この量を一人で食べれる気がしない。どうしようかな。
…今日雨田にこれを弁当として持っていったら食べるだろうか…
「多分、雨田なら食べてくれるよね。」
しかし、雨田は今日は休むかもしれない…なんで私は雨田だけに…
まぁ、この量だったら四人で食べるのには足りないかな?
ピコン
何だろう…雨田からメールが来てる。
<RI-512>『
昨日はありがとう
おかげで体調がよくなったよ。
今日、体調がいいから学校に行くわ。
』
「雨田、あれから熱が引いて治ったんだ…よかった。」
「…どうした?こんなに早く起きて珍しいね。」
「…」
「おはよう。久しぶりに弁当を作ってみた」
「…」
「おいしそうだね。…でも、そんな量一人で食べれるのかい?」
「作ってから気づいた。雨田に弁当を作ってあげようかな。」
「そうしたらいいと思うよ。」
「…」コクコク
「分かった。…でも、弁当箱がないから父さんのを借りるね。」
「...」
そう言って私は弁当箱に具材を入れていく。
弁当箱に入れるとしても結構な量があり、少しだけ余ったので朝ごはんの具として食べた。
ふと思った。いきなり雨田に弁当を渡しても雨田は困るだろうかと...
メールしても間に合わないかも...
そういえば私結構早起きしたのに雨田はそれから少ししてメールを送ってきた。
雨田も結構早起きしたのかもしれない。
メールでも送るか...
〜雨田隆一〜
熱が引いたのはいいけど昼間に寝過ぎたせいで夜眠れなかった。
最後に見た時間は夜の2時半くらいだった。
そこから寝たが、熟睡した気がしない。
熱を測ると体温が平熱に戻っている。頭も痛くはないし今日は学校に行くことにした。
昨日お見舞いと言って来た奴らにメールでも送っておくか。
<RI-512>『
昨日はありがとう
おかげで体調がよくなったよ。
今日、体調がいいから学校に行くわ。
』
なんだこの下手なメールは…
ピコン
<turu>『
今日、お弁当作ったんだけど、食べれる?
』
<RI-512>『
食べれるけど…もしかして、昨日言ったあれのせい?
』
<turu>『
違うよ、今日意味なく早く起きてしまって最近作ってなかったから弁当を作ったら作りすぎてしまったんだよ。
』
<RI-512>『
楽しみにしとくよ。
』
~都留飛菜子~
「楽しみにしとくよって…」
「そうか…よかったね。

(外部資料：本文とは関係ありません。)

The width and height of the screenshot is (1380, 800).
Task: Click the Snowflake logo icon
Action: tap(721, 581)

」
「うん」
それからしばらく準備をして出発した。
学校に着くと誰もいない。
そもそも、両親が会社に行く車に乗って来ているがそれが早すぎるのだ。
誰もいないなら自由に本を読んで過ごせる。
雨田がいたなら本を語りあうのだけど…
しばらく本を読んで過ごしているとだんだんと教室に人が入ってきた。
その中に雨田たちはいない。さっき見たメールには今日は学校に行くと書いてあったが、遅刻するのだろうか?

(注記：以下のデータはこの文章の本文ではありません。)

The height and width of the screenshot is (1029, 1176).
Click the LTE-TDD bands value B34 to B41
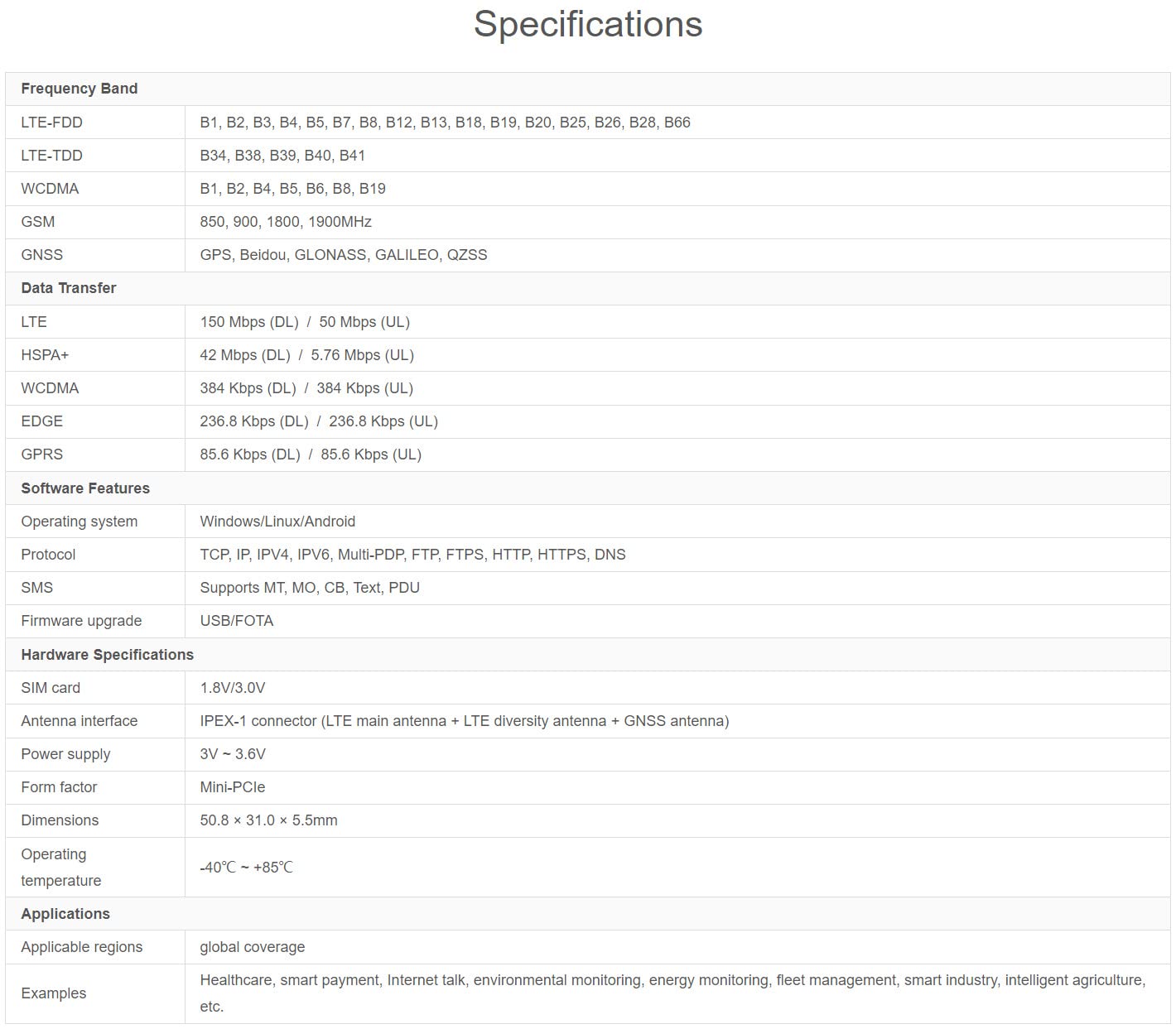pyautogui.click(x=282, y=156)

そう思っていると教室に華麗ちゃんと大野君が入ってきた。
「おはよー」
「おはよ」
「雨田はまだ来てないか、」
「どうしたの?」
「今日は来るって書いてあったからな。いないから体調が悪化したかと思った。」
「そうだね。私、雨田を送ってこればよかった。」
ほんとにその通りだ。歩いて一時間くらいの距離を病み上がりの状態の雨田が一人で行くのは心配だ。
「雨田、道で倒れてないといいけど…」
「誰が倒れるって?」
「…おはよう。」
「おはよう」
「リュー、今日は遅くない?」
「今日はゆっくり家を出ようとしたら遅れた。」
「いつも早く来てたんの?」
「家に一人でいても暇だしな。」
「雨田の親が仕事で家を空け始めたのっていつ頃だっけ?」
「…忘れた。」
「結構前だよね。」
「それで雨田がインスタント生活になったの?」
「そうだよ。最初は少しづつだったけど…気づいたら単身赴任でどこか遠くに行ってた。」
「…」
「どうした?…別に今頃寂しいとは思ってないよ。」
そうなんだ。私は昔から家族と一緒にいることが多かったから家族が常にそばにいるということが当たり前だったけど…
「さすがに帰ってこないわけないよね?」
「お盆とか正月とかは必ず帰ってくる。それ以外はいつ帰ってくるか分からない。あの人達の仕事の都合になる。」
「そうなんだ。」
「昔は3家族で旅行とか言ってたんだけど今は雨田だけ来てるね。」
「この夏はどこかに行くのかな」
「さぁ、分からない。」
「飛菜子も来る?」
「いいの?」
「いいよ。まぁ、予定がなくてもどこかに一緒に行こうよ。」
「そうだね。うん、一緒に行こう。」
「その前に華麗は確実に補習になりそうだけどな。」
「勉強して回避するよ。」
「ガンバレー」
それからしばらくしてホームルームが始まり授業が始まった。
雨田は席が離れているけど、いつも教科書を適当に読んでるから先生からよく見られている。…睨まれている。英語の教科になった時に先生の睨んでいる顔がすごく怖かった。
「雨田、あとでちょっと来いよ。」
呼び出された。
まぁ、授業を聞かずに教科書をずっと読んでいたらあり得るけど…
「いやー、普通に呼び出しくらってたね。」
「授業中に教科書ばっかり読んで先生の話を聞いてなかったからな。」
「教科書ってそんなに読んでて楽しいかな。」
「この前聞いたら、『授業中に小説は読めないけど教科書なら読める。まぁ面白くないけどな。』って言ってたぞ。」
「国語の授業は天国みたいなことを言てたね。」
「確かにこの学校の国語の教科書は面白い話が多かったよ。」
「読んだの?」
「暇だったから…」
「なんか昔の雨田と似たようなこと言ってる。」
「そう?」
「そんなことあったか?」
「あった気がする。」
そんなことを話していたら次の授業が始まった。
雨田は変えてこないままだ。
「すみません、遅れました。」
「理由はなんだ?」
「神代先生に呼ばれてました。」
「なんかあったのか?」
「いえ、だた少し話を…」
「そうか。」
なんの話をしてたんだろう…
神代先生だったら…注意とかかな?
気のなるから何の話をしていたか後で聞こう。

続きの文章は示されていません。